The Group Chief Executive Officer of NNPC Ltd, Engr. Bashir Bayo Ojulari, has called on African nations to harmonise infrastructure, policy and capital deployment as a strategic pathway to achieving lasting energy security across the continent.
Ojulari made the call during a fireside chat with Mr. Andy Brown, Deputy Chair of Ørsted and President of the Energy Institute, at the 2026 International Energy Week (IEW) in London on Wednesday.
He identified shared infrastructure, policy alignment, coordinated investment frameworks, cross-border knowledge and technology exchange, integrated gas market development, and sustained regional diplomacy among National Oil Companies (NOCs) as critical pillars for safeguarding Africa’s energy future.
According to a statement issued by NNPC Ltd’s Chief Corporate Communications Officer, Mr. Andy Odeh, Ojulari said the company’s regional gas initiatives reflect how shared energy assets can unlock scale, efficiency and resilience, while expanding cross-border infrastructure.

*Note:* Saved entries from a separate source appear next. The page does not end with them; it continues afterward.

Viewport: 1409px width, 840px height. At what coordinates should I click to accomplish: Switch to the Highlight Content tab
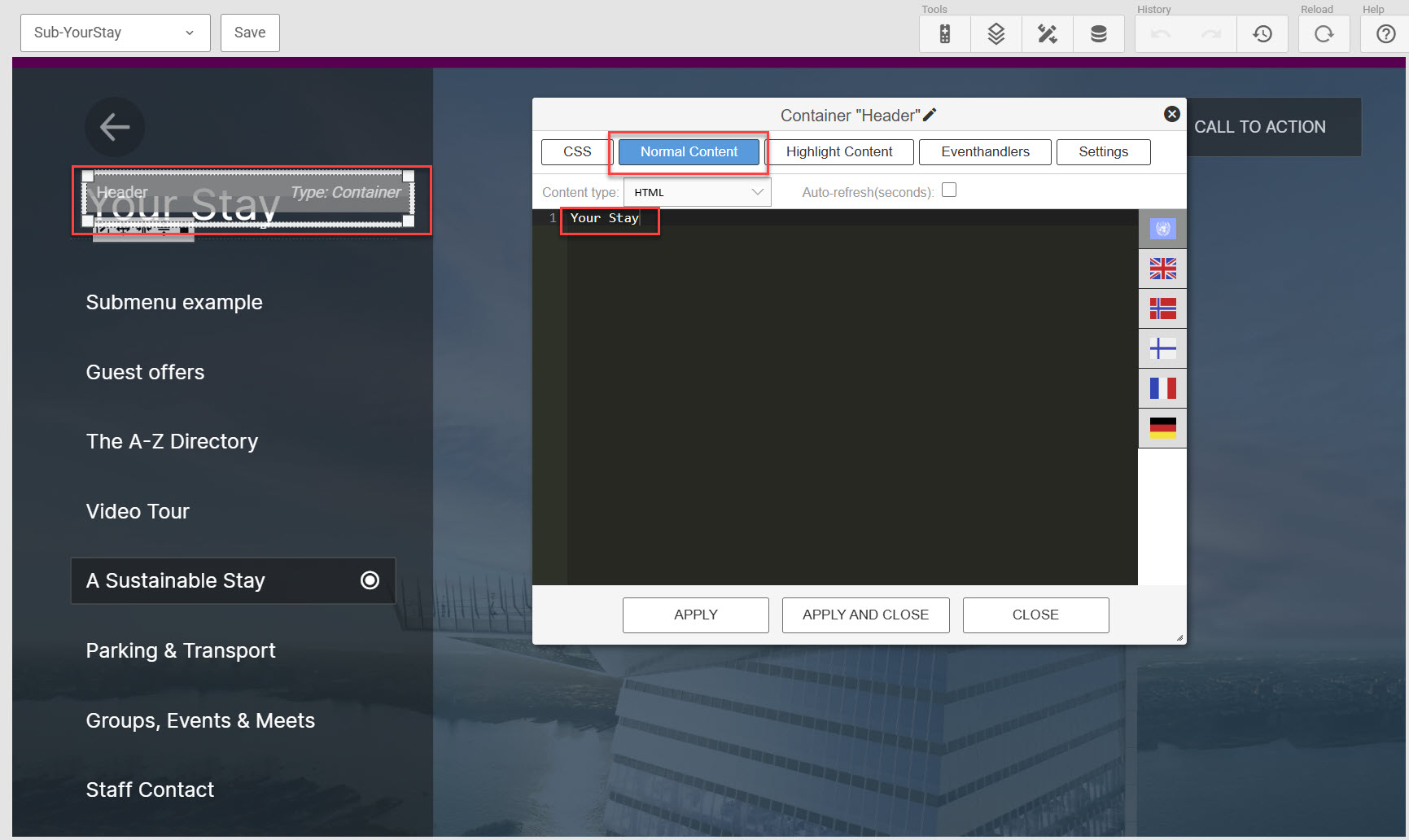(x=838, y=152)
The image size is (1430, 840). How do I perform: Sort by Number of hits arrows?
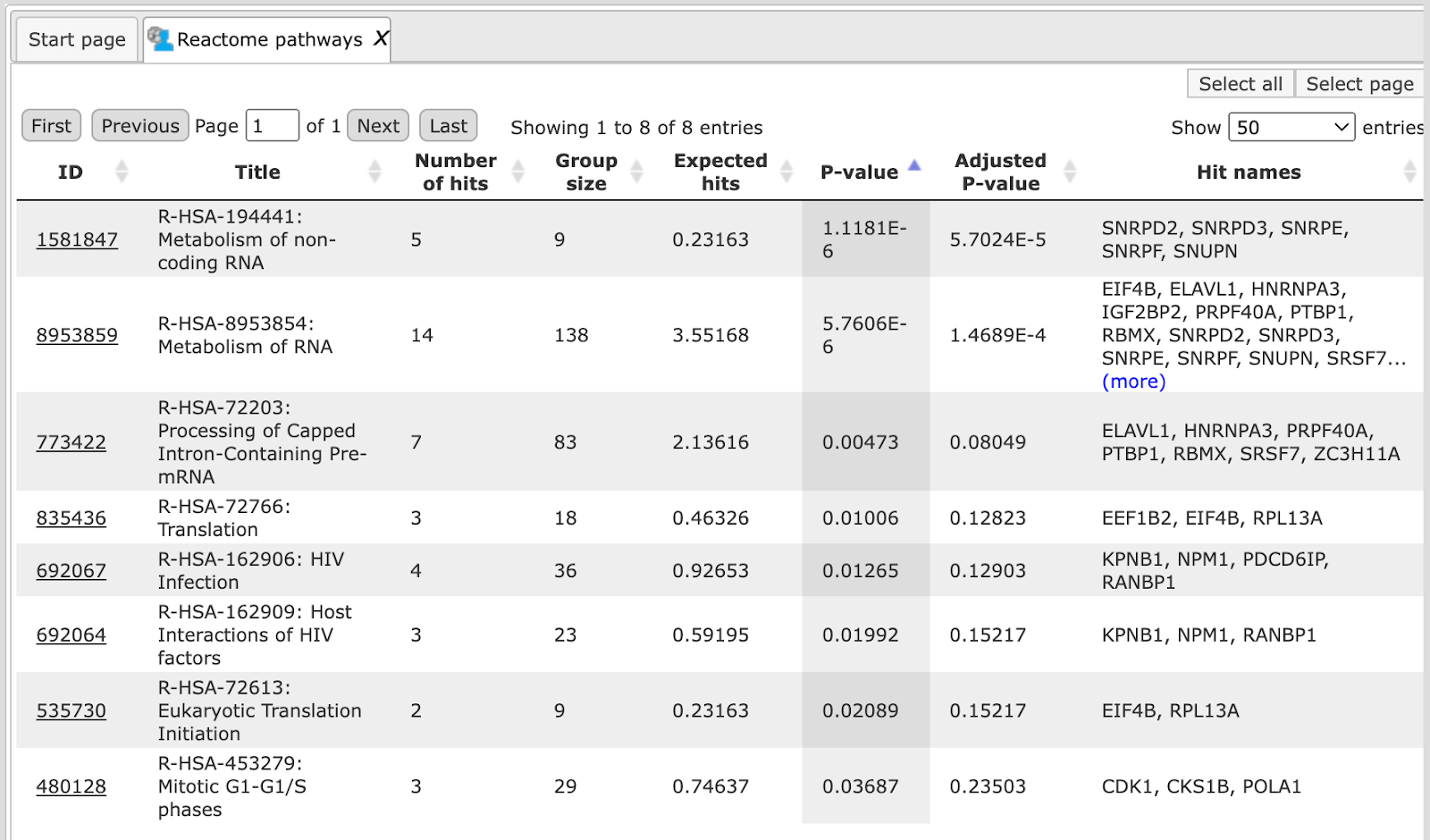point(517,171)
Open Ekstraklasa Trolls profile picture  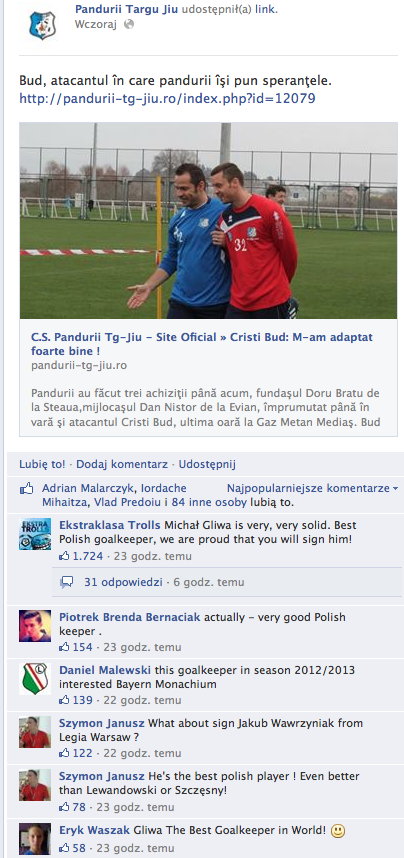point(35,534)
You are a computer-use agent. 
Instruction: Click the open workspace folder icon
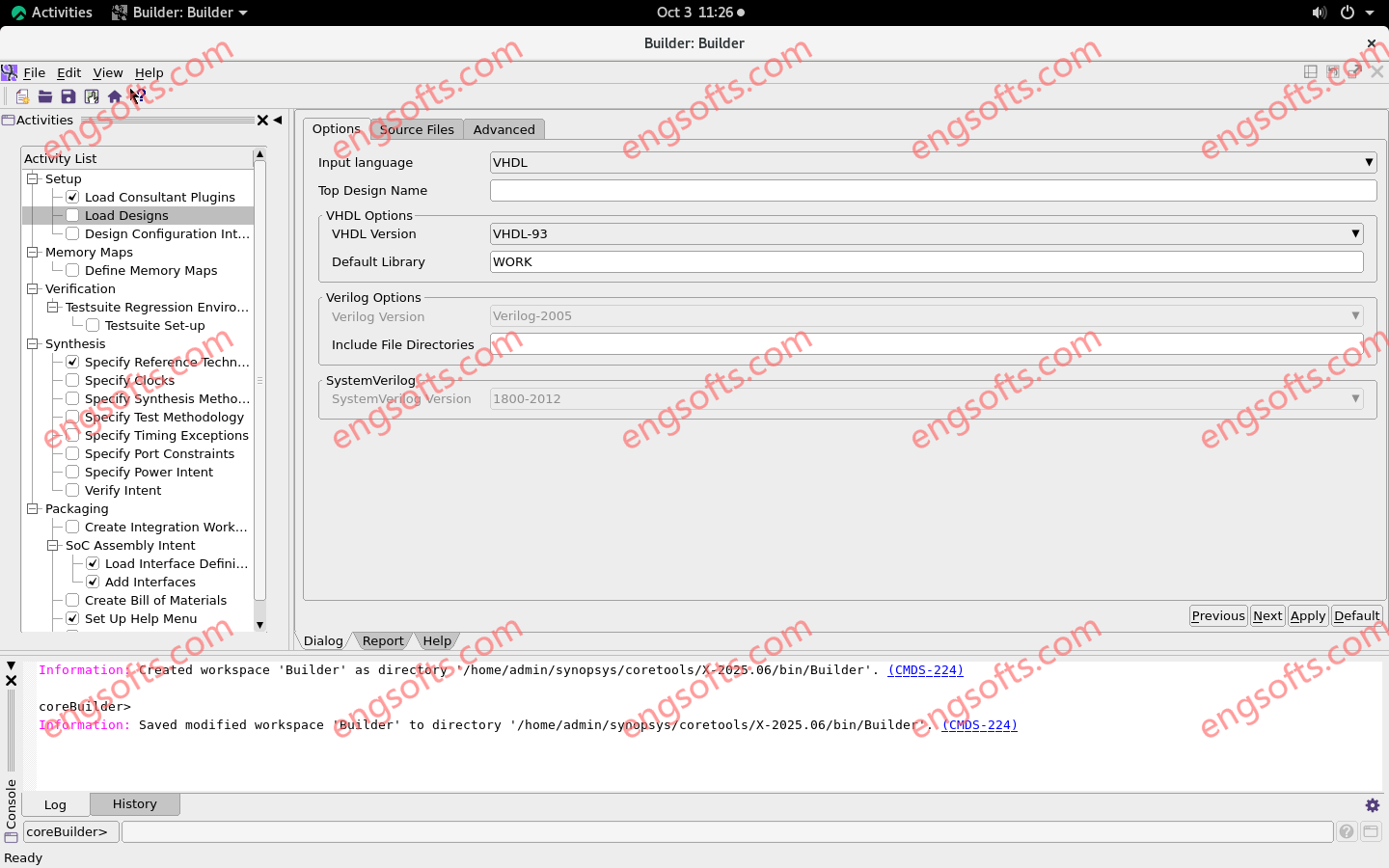[x=45, y=96]
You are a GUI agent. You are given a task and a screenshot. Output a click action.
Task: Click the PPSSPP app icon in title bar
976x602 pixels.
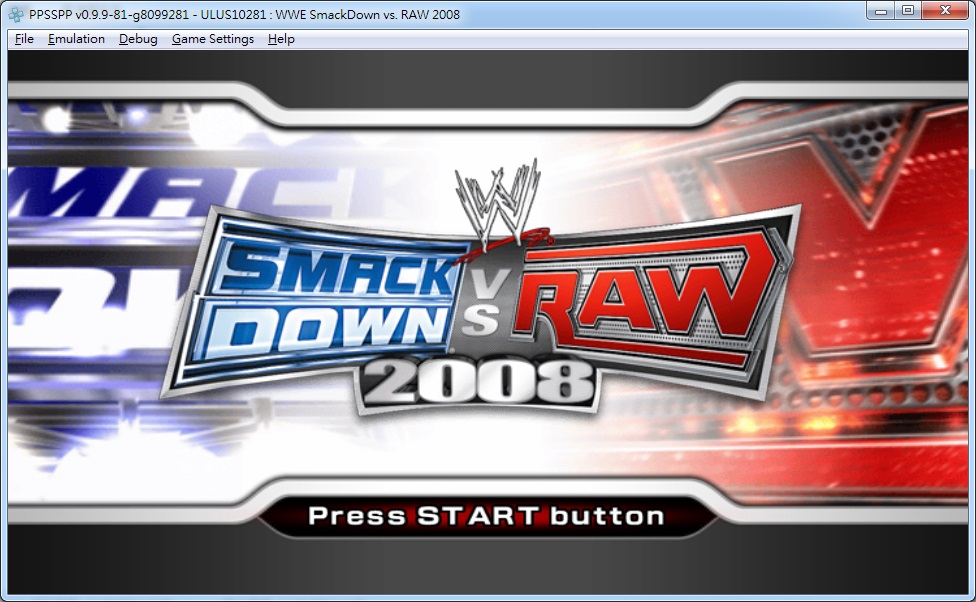15,12
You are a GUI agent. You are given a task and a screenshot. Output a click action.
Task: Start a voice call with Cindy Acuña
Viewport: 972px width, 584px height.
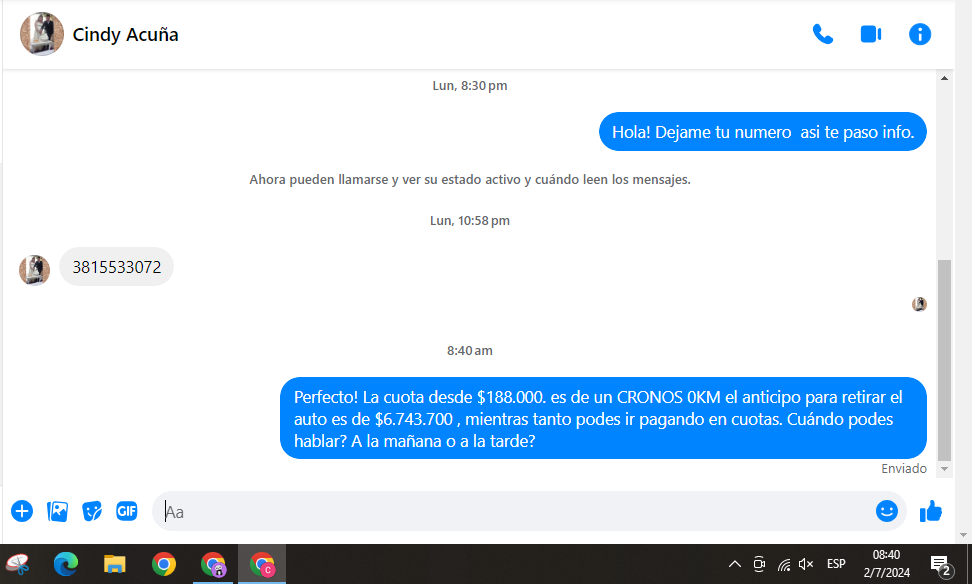(822, 34)
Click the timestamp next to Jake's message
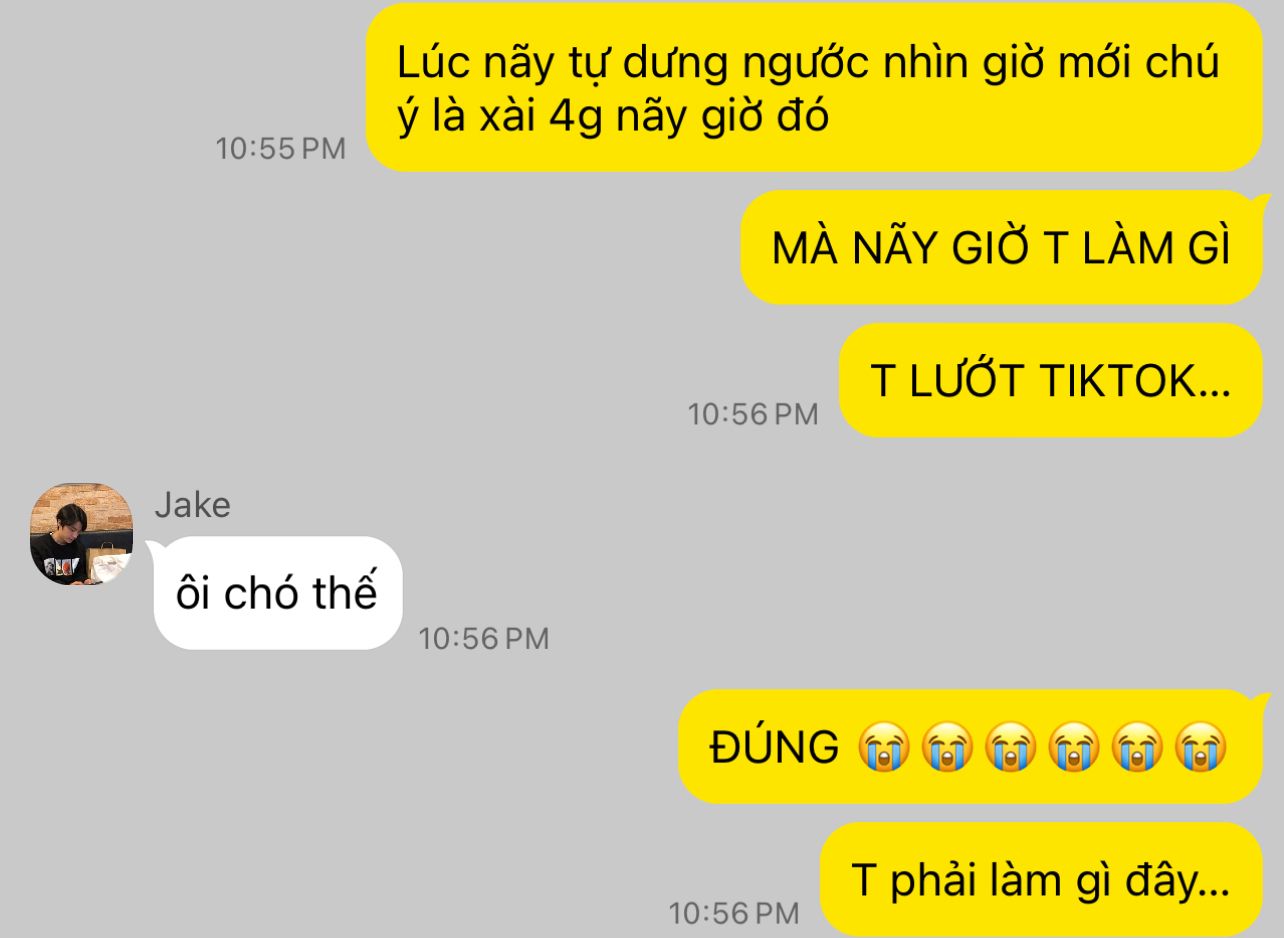This screenshot has width=1284, height=938. [484, 638]
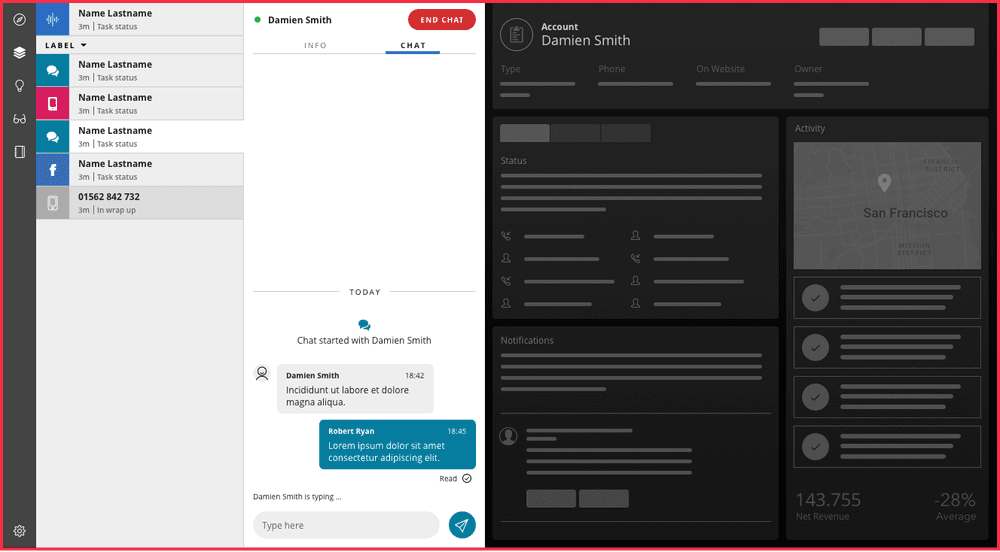This screenshot has width=1000, height=552.
Task: Click the notebook icon in left sidebar
Action: (19, 152)
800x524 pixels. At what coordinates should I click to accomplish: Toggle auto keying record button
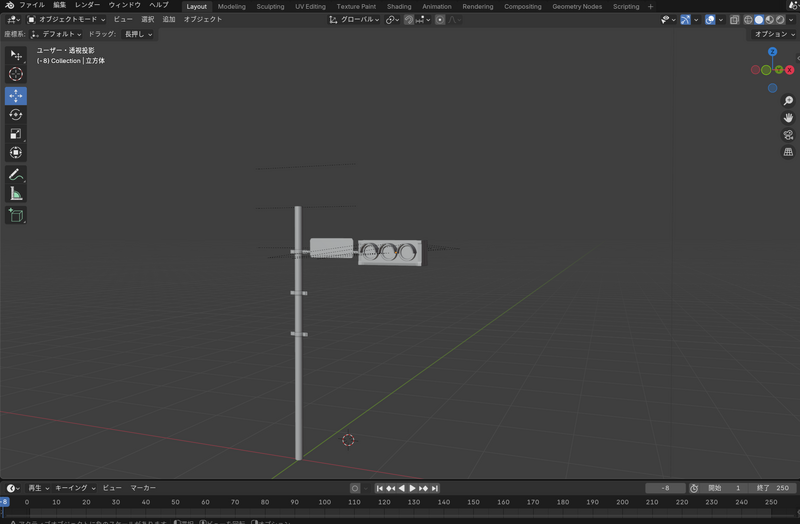coord(355,488)
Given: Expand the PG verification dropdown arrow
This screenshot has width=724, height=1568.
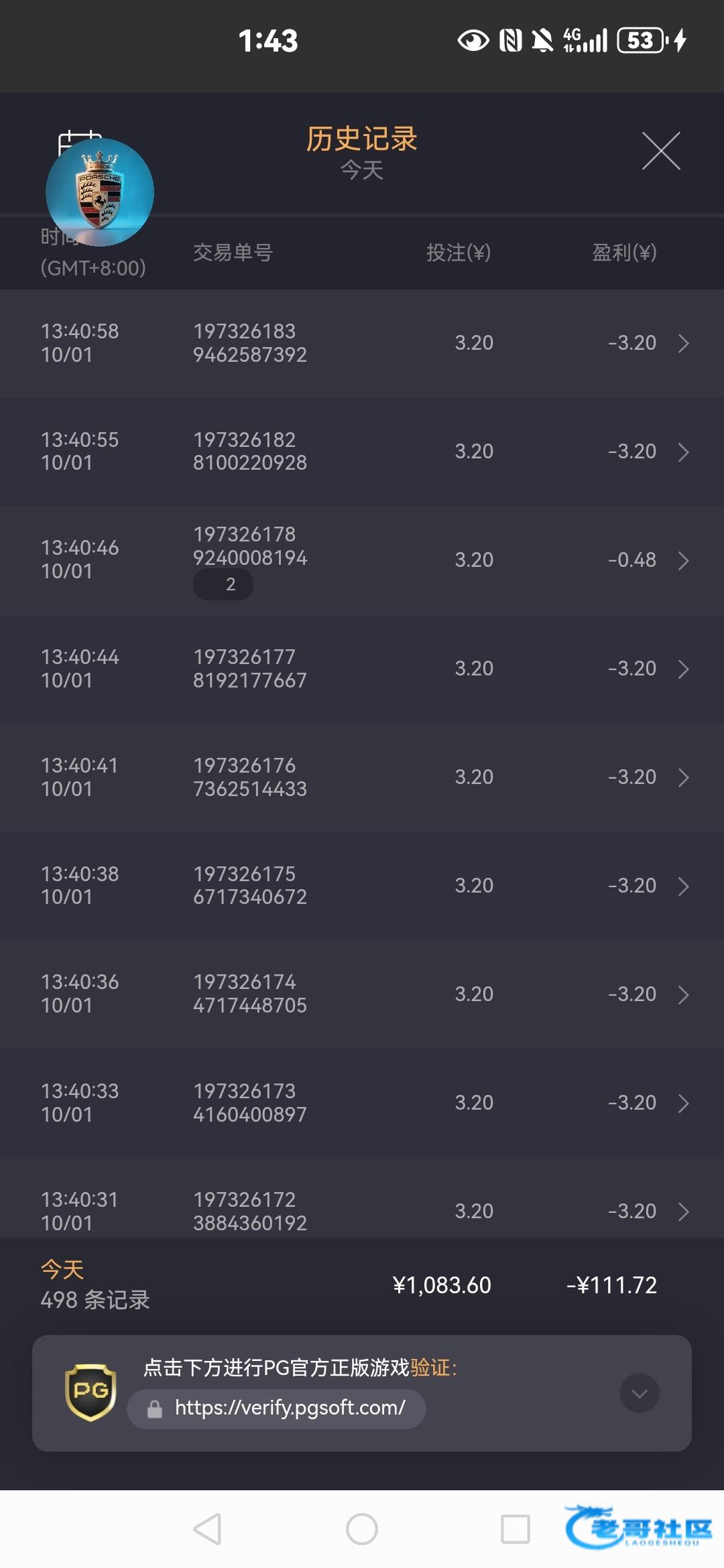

He stressed the need to fast-track flagship projects such as the Nigeria–Morocco Gas Pipeline and the expansion of the West African Gas Pipeline, describing them as vital to deepening regional integration and boosting cross-border energy trade.
Ojulari also advocated aligned pricing frameworks, harmonised transit protocols, local content standards and joint technical regulations across African markets. Drawing lessons from Nigeria’s Petroleum Industry Act (PIA), he said regulatory clarity and policy coordination are essential to reducing investment friction, protecting shared infrastructure and ensuring equitable access to energy assets.
The NNPC boss further canvassed the establishment of structured joint investment platforms among African NOCs, arguing that the continent would attract and deploy capital more efficiently through collective action rather than fragmented national efforts.
On NNPC Ltd’s production targets, Ojulari said the company’s ambition to ramp up oil output, scale gas production and attract fresh investment would be driven by a pragmatic, Africa-focused strategy.
“Our pathway is clear: grow production responsibly, scale gas as the backbone of Africa’s industrialisation, strengthen environmental accountability, and align with global decarbonisation objectives—while ensuring that Africans are not left behind in the energy transition,” he said.
The International Energy Week is a leading global energy forum that brings together policymakers, industry executives, investors, regulators and innovators to deliberate on energy security, transition pathways, capital mobilisation and sustainability.
Ojulari’s intervention adds to growing calls for deeper regional cooperation as Africa seeks to balance development priorities with global climate commitments.